Generally known as sleeping sickness, human African trypanosomiasis is a parasitic infection transmitted by tsetse flies that occurs in sub-Saharan Africa. In its latter stage, it attacks the central nervous system, causing severe neurological disorders and death if left untreated. More than 95 per cent of reported cases are caused by the parasite Trypanosoma brucei gambiense, which is found in western and central Africa. The other 5 per cent of cases are caused by Trypanosoma brucei rhodesiense, which is found in eastern and southern Africa. The reported number of new cases fell by 77 per cent between 1999 and 2014 (from around 28,000 to 3,700).
During the first stage, the disease is relatively easy to treat but difficult to diagnose, as symptoms such as fever and weakness are non-specific.

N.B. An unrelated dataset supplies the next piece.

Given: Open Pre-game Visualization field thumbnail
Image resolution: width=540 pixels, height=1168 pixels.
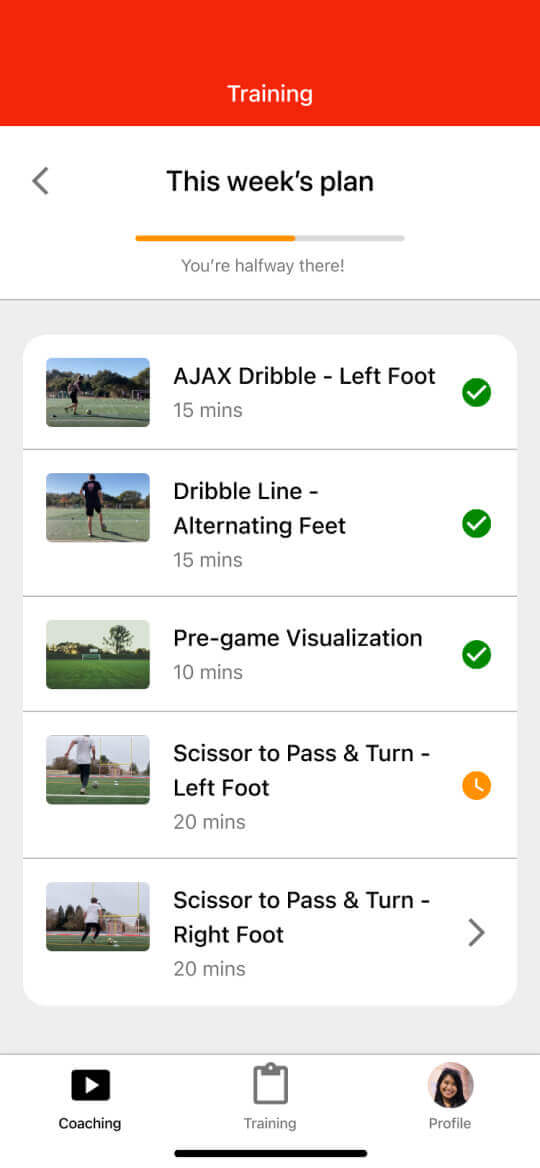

The second stage begins when the parasite invades the central nervous system and the infected person begins to show neurological or psychiatric symptoms, such as poor coordination, confusion, convulsions and sleep disturbance. Accurate diagnosis of the illness requires a sample of spinal fluid.
Nifurtimox-eflornithine combination therapy or NECT, developed by MSF, Drugs for Neglected Diseases initiative (DNDi) and Epicentre, is now the World Health Organization recommended protocol. NECT is much safer than melarsoprol, the drug that was previously used to treat the disease, and which is a derivative of arsenic. Melarsoprol causes many side effects and can even kill the patient. It is hoped that the new molecules currently under clinical trial will lead to the development of a safe, effective treatment for both stages of the disease that can be administered orally.